3. CPS as an extension to static problem solving In the early phases of CPS research, five typical qualities of a complex problem were distinguished (Dörner, 1980): (a) complexity, (b) connectivity, (c) dynamics, (d) intransparency (opaqueness), and (e) polytely (i.e., a problem situation having many goals at the same time). Funke (2001) argued however that, first, the (a) complexity and (b) connectivity features are difficult to be distinguished considering the unclear definition of complexity (often understood as “number of variables within a system”). Funke (2001) therefore suggests concentrating on the more comprehensible term “connectivity”. Connectivity is understood as dependency between two or more variables. Connectivity is an important feature of complex systems (Casti, 1979) and requires understanding and handling the connections between the variables; that is, to construct a causal model of the system under consideration. The second important characteristic of a complex problem is (c) dynamics. Complex problems change as a result of the problem-solvers interventions and over time (Frensch & Funke, 1995). They thus require problem-solvers to figure out how the system develops or changes over time and what the short- and long-term effects of specific interventions are.
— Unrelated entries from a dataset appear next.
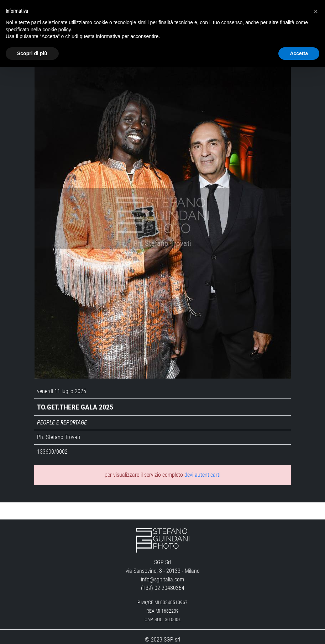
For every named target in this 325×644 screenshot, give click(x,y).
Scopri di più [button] (32, 53)
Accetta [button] (299, 53)
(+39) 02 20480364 (163, 574)
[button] (316, 11)
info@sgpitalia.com (162, 565)
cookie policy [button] (57, 30)
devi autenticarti (202, 460)
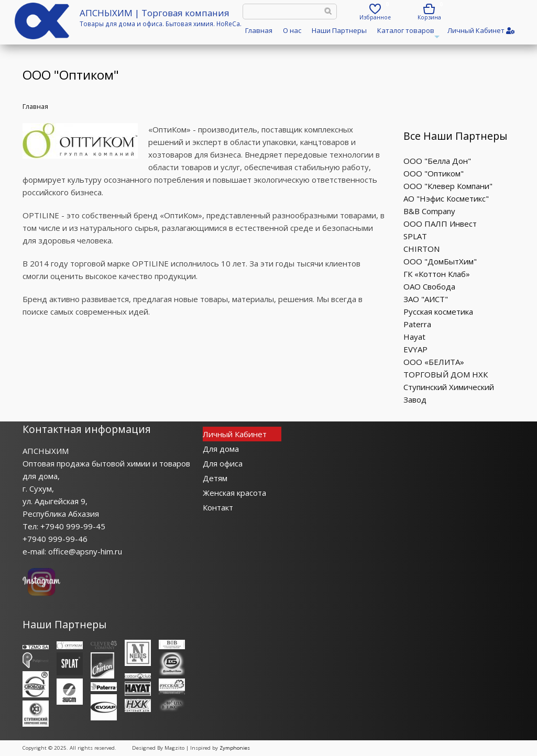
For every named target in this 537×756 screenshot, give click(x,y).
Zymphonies (235, 748)
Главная (259, 30)
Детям (215, 478)
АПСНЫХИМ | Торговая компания (155, 13)
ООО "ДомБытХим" (440, 261)
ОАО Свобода (429, 286)
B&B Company (429, 211)
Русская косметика (438, 312)
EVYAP (415, 349)
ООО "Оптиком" (433, 173)
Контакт (218, 507)
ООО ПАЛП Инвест (440, 224)
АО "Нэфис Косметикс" (446, 198)
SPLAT (415, 236)
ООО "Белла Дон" (437, 161)
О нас (292, 30)
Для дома (221, 449)
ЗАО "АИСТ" (425, 299)
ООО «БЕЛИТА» (434, 362)
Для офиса (223, 463)
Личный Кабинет (235, 434)
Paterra (417, 324)
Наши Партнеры (339, 30)
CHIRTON (421, 249)
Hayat (414, 337)
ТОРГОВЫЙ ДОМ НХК (445, 374)
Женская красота (234, 493)
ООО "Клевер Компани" (448, 186)
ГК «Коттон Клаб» (436, 274)
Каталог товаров (407, 34)
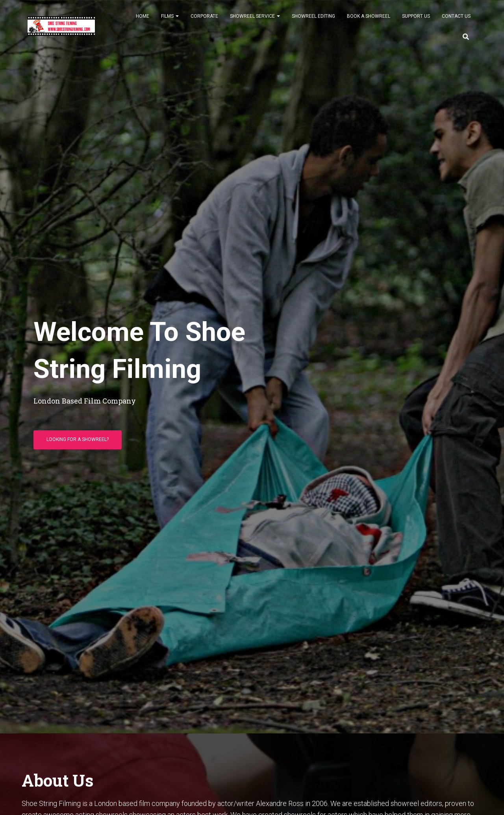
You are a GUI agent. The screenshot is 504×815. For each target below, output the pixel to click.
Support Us (416, 20)
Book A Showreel (369, 20)
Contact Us (456, 20)
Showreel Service (255, 20)
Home (143, 20)
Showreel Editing (313, 20)
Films (170, 20)
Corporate (204, 20)
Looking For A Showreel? (78, 443)
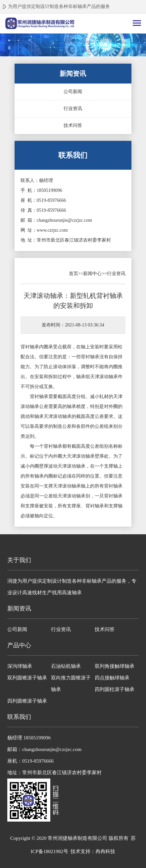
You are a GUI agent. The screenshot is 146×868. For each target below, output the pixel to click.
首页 (73, 274)
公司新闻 (73, 92)
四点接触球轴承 (112, 678)
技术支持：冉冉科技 (93, 851)
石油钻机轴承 (66, 666)
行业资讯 (73, 108)
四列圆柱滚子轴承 (114, 689)
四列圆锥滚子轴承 (27, 701)
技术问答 (73, 125)
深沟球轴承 (20, 666)
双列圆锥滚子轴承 (27, 678)
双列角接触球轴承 (114, 666)
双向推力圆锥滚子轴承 (71, 684)
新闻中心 (92, 274)
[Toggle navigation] (137, 24)
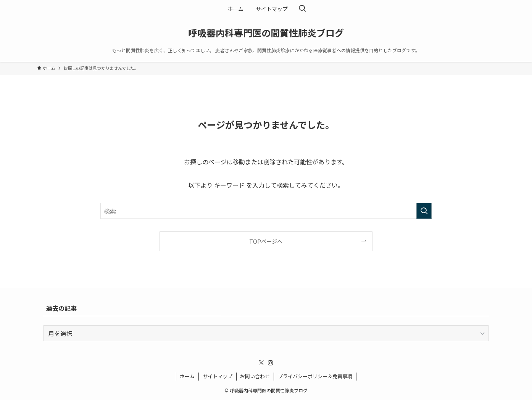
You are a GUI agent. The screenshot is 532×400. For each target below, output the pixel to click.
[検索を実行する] (424, 211)
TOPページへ (266, 241)
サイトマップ (218, 376)
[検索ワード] (266, 211)
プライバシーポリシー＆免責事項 (315, 376)
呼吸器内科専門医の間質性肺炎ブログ (266, 33)
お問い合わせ (255, 376)
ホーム (187, 376)
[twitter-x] (261, 363)
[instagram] (271, 363)
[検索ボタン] (302, 9)
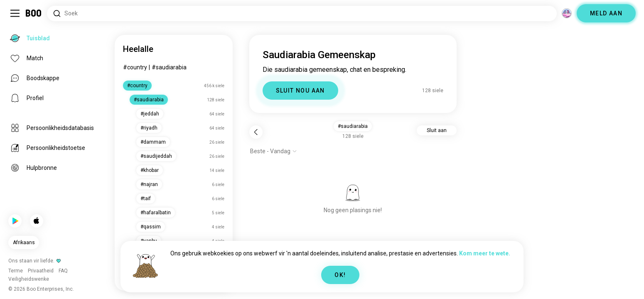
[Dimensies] (567, 13)
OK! (340, 275)
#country (135, 67)
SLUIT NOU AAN (300, 91)
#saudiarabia (169, 67)
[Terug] (256, 132)
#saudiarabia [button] (353, 126)
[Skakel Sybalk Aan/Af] (15, 13)
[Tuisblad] (34, 13)
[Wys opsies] (273, 151)
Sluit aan (437, 130)
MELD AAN (606, 13)
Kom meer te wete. (484, 253)
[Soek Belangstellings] (302, 13)
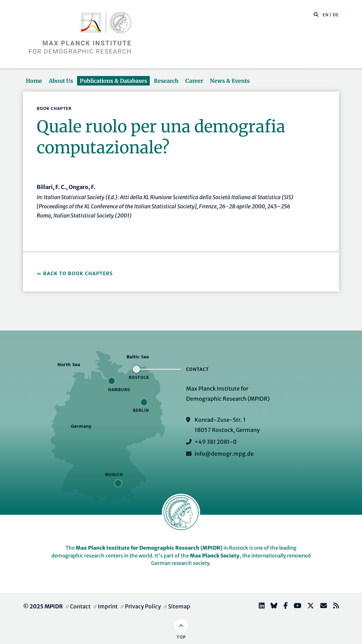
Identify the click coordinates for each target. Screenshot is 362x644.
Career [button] (194, 81)
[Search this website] (312, 15)
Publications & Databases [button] (113, 81)
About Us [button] (61, 81)
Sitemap (179, 606)
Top (181, 637)
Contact (80, 606)
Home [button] (34, 81)
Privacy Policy (143, 606)
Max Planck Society (215, 555)
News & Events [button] (230, 81)
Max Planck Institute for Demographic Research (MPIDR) (149, 548)
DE (336, 15)
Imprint (108, 606)
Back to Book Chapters (78, 273)
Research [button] (166, 81)
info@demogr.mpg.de (224, 454)
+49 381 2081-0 (216, 442)
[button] (316, 14)
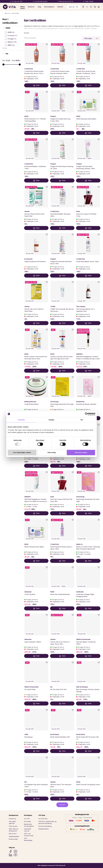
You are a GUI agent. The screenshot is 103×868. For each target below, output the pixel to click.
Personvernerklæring (45, 826)
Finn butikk (27, 822)
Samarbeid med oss (27, 830)
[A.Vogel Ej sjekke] (12, 39)
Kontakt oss (12, 818)
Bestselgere (49, 7)
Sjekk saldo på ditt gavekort (13, 830)
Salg (40, 7)
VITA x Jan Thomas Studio (29, 835)
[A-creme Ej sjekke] (12, 35)
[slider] (20, 64)
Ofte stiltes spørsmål (12, 823)
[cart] (99, 7)
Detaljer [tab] (51, 420)
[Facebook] (10, 851)
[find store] (83, 7)
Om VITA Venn (43, 818)
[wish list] (91, 7)
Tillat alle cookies (81, 452)
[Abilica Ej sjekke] (12, 42)
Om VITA (27, 818)
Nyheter (31, 7)
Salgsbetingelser (14, 836)
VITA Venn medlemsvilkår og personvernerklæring (47, 823)
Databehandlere (44, 829)
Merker (60, 7)
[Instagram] (16, 851)
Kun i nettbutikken (14, 13)
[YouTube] (16, 855)
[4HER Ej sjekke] (12, 32)
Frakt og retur (13, 826)
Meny (22, 7)
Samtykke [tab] (21, 420)
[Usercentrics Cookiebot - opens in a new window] (86, 414)
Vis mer (5, 48)
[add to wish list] (47, 44)
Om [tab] (81, 420)
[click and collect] (95, 7)
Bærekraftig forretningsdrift (29, 825)
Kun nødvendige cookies (22, 452)
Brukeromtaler (13, 839)
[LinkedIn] (10, 855)
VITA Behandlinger (28, 839)
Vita (6, 13)
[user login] (87, 7)
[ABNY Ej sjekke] (12, 45)
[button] (77, 7)
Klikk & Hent (12, 834)
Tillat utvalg (51, 452)
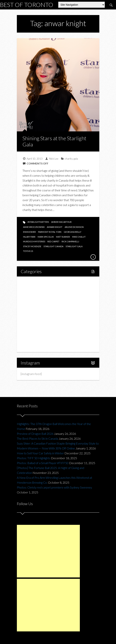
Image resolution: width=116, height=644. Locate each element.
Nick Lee (54, 158)
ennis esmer (29, 232)
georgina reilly (72, 232)
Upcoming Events (36, 333)
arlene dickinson (74, 227)
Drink (32, 314)
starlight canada (53, 246)
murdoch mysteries (34, 242)
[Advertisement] (48, 551)
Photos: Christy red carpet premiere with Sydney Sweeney (54, 487)
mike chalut (79, 237)
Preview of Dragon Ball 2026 (35, 434)
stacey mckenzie (32, 246)
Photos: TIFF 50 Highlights (34, 458)
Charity (29, 327)
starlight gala (74, 246)
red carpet (53, 242)
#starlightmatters (38, 222)
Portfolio (30, 340)
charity (69, 158)
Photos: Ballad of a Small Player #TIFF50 (43, 463)
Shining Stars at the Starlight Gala (54, 141)
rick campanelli (70, 242)
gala (76, 158)
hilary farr (29, 237)
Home (29, 282)
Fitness (33, 295)
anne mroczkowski (34, 227)
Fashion (30, 320)
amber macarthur (61, 222)
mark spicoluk (46, 237)
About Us (30, 346)
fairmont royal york (50, 232)
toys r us (28, 251)
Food (28, 302)
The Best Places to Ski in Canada (37, 438)
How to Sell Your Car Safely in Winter (40, 453)
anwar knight (55, 227)
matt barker (63, 237)
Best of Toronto (26, 4)
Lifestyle (30, 288)
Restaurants (36, 308)
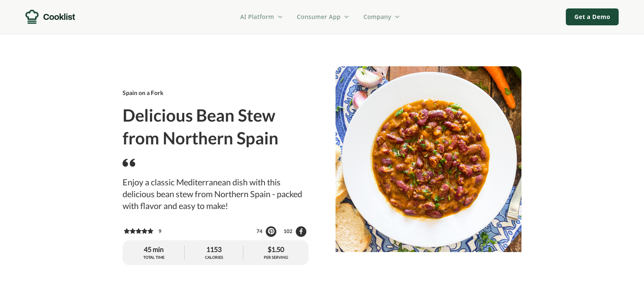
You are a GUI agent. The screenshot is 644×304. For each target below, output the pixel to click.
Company (382, 16)
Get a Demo (592, 16)
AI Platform (262, 16)
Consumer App (323, 16)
Whereas the aspect of connectivity is related to the structural relationships within a system, the aspect of dynamics is thus related to processes within a system. Finally, the features (d) intransparency and (e) polytely (multiple goals) are not aspects inherent in a problem, but refer to certain decisions of the experimenter, namely, how much information about the system will be given to a subject and what goals the subject is instructed to follow. Because these two features could also be used in static experimental set-ups, they are not specific to systems used in CPS research. One can say that these two features are often part of a complex problem and need to be considered in its design but they are not essential features of the problem, like connectivity or dynamics. Fig. 2 illustrates the underlying structure of a typical complex problem solving task following the MicroDYN approach (Greiff,

Fig. 1. Exemplary matrix task (adapted with permission from Becker et al., 2016).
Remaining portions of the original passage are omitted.